[Records Boundary: Start]

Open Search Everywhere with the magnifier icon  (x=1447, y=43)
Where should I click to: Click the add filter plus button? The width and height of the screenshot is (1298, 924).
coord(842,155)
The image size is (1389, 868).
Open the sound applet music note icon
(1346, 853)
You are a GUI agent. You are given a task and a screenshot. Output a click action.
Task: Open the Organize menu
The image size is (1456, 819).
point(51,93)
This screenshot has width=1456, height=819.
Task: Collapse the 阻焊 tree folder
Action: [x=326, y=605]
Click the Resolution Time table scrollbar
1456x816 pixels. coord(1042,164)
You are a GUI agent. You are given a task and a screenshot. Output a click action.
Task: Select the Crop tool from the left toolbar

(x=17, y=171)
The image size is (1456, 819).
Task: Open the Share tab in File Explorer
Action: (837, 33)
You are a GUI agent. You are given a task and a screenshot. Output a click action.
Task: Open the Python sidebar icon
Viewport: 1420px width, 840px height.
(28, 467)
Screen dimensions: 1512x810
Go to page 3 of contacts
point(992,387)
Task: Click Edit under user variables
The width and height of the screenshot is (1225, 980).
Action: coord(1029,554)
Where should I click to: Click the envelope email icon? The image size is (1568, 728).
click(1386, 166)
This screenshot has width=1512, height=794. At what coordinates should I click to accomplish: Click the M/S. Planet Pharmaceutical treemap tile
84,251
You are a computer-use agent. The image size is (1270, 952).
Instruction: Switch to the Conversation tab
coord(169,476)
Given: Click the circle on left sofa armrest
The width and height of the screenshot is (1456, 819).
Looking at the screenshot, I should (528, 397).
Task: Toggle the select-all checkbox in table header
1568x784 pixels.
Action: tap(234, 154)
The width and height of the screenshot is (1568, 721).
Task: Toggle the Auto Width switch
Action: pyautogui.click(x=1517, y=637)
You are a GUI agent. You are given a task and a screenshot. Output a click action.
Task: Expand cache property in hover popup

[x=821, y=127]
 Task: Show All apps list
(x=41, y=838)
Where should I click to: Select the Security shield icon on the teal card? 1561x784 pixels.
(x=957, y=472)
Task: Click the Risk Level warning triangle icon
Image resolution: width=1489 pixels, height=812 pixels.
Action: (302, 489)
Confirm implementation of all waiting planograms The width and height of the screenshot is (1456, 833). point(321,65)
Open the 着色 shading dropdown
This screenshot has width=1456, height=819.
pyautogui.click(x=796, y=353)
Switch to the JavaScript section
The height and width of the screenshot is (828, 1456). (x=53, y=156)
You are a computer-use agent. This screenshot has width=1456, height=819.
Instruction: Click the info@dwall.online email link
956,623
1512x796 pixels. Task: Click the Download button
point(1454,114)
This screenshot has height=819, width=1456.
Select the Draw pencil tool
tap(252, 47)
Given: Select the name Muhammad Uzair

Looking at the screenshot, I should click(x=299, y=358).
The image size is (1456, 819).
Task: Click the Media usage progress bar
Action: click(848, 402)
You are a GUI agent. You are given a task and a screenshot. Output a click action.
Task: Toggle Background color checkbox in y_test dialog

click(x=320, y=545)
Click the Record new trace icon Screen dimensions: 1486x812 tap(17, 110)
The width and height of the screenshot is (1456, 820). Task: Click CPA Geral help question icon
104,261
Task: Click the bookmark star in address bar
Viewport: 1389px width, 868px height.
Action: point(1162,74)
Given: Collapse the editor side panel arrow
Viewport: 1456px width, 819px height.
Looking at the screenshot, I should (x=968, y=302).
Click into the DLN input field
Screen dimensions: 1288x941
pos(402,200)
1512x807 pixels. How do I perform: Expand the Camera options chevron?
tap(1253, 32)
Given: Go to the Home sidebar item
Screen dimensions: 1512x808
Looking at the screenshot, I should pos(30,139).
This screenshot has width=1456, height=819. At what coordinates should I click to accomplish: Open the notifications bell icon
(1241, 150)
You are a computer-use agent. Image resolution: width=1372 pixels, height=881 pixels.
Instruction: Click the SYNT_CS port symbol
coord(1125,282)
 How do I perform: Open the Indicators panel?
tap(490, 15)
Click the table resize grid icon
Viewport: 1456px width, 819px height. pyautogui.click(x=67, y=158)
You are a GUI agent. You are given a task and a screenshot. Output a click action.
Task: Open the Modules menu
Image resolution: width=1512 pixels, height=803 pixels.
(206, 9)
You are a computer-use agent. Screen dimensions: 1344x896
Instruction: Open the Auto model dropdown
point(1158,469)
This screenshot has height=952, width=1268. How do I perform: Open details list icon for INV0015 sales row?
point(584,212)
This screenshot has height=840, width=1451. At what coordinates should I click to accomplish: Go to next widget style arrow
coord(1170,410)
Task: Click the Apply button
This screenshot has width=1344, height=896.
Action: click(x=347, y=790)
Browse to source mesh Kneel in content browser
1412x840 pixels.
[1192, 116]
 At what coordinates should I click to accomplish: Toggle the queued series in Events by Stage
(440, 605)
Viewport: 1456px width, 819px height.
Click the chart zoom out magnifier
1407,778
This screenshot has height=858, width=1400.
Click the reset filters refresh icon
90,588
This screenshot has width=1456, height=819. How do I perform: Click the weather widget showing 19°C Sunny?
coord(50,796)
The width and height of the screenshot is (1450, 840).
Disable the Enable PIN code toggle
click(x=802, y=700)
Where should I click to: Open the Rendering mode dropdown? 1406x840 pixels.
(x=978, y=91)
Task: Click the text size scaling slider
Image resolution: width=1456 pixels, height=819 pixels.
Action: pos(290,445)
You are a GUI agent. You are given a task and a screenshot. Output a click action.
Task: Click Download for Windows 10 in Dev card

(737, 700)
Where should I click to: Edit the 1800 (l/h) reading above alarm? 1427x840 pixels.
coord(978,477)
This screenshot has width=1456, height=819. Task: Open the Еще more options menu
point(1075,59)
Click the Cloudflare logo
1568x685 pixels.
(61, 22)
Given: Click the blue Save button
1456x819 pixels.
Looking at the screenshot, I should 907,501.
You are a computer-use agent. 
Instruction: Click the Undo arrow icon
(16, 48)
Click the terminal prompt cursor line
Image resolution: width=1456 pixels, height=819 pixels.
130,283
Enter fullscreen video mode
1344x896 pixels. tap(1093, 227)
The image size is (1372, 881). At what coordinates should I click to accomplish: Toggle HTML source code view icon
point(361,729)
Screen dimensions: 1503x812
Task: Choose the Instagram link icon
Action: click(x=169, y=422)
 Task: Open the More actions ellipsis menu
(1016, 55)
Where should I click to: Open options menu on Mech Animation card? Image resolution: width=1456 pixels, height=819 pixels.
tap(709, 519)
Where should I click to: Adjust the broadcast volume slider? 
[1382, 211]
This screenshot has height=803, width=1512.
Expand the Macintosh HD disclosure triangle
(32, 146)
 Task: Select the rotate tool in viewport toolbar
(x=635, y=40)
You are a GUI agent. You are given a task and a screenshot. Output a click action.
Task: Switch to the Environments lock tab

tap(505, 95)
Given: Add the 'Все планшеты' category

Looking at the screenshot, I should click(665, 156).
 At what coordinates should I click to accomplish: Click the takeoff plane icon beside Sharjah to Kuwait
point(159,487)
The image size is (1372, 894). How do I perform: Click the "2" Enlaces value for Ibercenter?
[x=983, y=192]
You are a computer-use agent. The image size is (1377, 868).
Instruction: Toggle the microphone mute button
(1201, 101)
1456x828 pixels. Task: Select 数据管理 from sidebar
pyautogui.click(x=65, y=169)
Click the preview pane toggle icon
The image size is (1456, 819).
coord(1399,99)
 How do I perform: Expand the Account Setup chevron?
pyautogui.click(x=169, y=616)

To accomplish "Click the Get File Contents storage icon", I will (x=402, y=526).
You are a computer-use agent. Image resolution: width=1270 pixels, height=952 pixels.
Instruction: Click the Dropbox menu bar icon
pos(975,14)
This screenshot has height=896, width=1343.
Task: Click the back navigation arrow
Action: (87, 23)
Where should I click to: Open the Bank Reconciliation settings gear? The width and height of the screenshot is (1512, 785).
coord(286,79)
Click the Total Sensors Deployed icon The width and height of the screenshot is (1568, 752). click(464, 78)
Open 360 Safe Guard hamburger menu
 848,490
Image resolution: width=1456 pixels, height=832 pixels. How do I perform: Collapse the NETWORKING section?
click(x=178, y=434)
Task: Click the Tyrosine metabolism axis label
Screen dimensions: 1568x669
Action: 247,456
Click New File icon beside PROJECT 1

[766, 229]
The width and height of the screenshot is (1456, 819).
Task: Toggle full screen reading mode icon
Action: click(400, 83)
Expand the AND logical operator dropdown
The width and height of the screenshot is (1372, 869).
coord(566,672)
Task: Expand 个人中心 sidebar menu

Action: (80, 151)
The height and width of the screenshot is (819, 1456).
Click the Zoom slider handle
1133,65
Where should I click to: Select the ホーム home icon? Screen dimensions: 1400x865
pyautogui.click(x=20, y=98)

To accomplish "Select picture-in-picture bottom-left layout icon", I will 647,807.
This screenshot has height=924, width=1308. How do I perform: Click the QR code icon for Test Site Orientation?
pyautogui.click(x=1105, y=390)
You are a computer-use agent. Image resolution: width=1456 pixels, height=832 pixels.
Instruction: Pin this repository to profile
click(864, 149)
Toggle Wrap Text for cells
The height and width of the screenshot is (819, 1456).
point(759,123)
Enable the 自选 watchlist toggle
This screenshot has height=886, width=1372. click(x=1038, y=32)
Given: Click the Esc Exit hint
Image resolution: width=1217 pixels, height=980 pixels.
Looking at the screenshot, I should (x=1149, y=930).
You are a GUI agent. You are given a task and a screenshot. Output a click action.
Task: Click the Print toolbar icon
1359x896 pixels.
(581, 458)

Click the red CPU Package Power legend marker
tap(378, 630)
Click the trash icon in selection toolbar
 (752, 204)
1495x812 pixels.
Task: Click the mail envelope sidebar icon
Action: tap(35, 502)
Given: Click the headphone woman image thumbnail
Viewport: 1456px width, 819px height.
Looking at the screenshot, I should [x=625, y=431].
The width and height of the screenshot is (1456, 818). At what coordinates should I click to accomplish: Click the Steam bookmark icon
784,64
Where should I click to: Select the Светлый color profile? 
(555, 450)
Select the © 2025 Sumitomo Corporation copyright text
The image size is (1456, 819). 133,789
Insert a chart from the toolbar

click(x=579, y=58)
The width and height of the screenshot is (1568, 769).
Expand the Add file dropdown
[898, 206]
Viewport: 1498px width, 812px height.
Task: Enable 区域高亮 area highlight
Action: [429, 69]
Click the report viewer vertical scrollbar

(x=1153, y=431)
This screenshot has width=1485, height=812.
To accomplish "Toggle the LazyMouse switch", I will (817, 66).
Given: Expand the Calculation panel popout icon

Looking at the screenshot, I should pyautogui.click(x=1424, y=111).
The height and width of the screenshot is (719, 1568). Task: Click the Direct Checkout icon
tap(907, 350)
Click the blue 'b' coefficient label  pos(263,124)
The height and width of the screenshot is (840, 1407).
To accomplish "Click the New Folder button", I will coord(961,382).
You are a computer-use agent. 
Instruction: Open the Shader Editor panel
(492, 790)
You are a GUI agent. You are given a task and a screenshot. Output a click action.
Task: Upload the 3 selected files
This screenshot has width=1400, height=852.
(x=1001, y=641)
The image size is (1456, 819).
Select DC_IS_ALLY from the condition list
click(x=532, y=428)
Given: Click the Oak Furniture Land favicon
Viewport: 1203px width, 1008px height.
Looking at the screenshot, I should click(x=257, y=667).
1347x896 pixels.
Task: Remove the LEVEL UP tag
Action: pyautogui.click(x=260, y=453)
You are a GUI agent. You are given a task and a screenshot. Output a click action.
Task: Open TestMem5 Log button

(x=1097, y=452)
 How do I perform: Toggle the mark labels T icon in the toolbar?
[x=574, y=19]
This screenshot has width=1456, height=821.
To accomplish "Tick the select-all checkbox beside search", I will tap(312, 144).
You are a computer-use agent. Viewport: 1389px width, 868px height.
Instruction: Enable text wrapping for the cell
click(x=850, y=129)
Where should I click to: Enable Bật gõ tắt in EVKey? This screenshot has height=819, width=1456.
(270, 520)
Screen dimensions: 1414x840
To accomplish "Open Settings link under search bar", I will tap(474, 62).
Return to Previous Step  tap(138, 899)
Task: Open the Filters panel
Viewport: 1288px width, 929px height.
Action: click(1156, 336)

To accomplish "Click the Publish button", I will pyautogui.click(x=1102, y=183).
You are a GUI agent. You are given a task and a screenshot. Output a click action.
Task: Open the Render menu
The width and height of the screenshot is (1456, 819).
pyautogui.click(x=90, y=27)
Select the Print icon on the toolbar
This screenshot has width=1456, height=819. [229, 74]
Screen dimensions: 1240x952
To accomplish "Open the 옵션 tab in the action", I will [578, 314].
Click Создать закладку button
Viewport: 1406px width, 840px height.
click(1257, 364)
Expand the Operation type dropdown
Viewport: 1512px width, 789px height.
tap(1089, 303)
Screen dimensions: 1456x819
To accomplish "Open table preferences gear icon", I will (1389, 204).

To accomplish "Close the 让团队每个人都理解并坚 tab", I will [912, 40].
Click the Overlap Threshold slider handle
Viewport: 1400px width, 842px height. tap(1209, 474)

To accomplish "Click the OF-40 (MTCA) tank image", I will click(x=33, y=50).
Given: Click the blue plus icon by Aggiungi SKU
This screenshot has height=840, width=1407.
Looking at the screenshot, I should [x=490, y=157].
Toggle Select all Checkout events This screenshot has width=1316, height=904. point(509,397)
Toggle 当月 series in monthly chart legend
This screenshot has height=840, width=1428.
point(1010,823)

[Records Boundary: End]

**Directions:** Provide the number of lines in the records above that contain the word "under", with no additional words.

**Response:** 2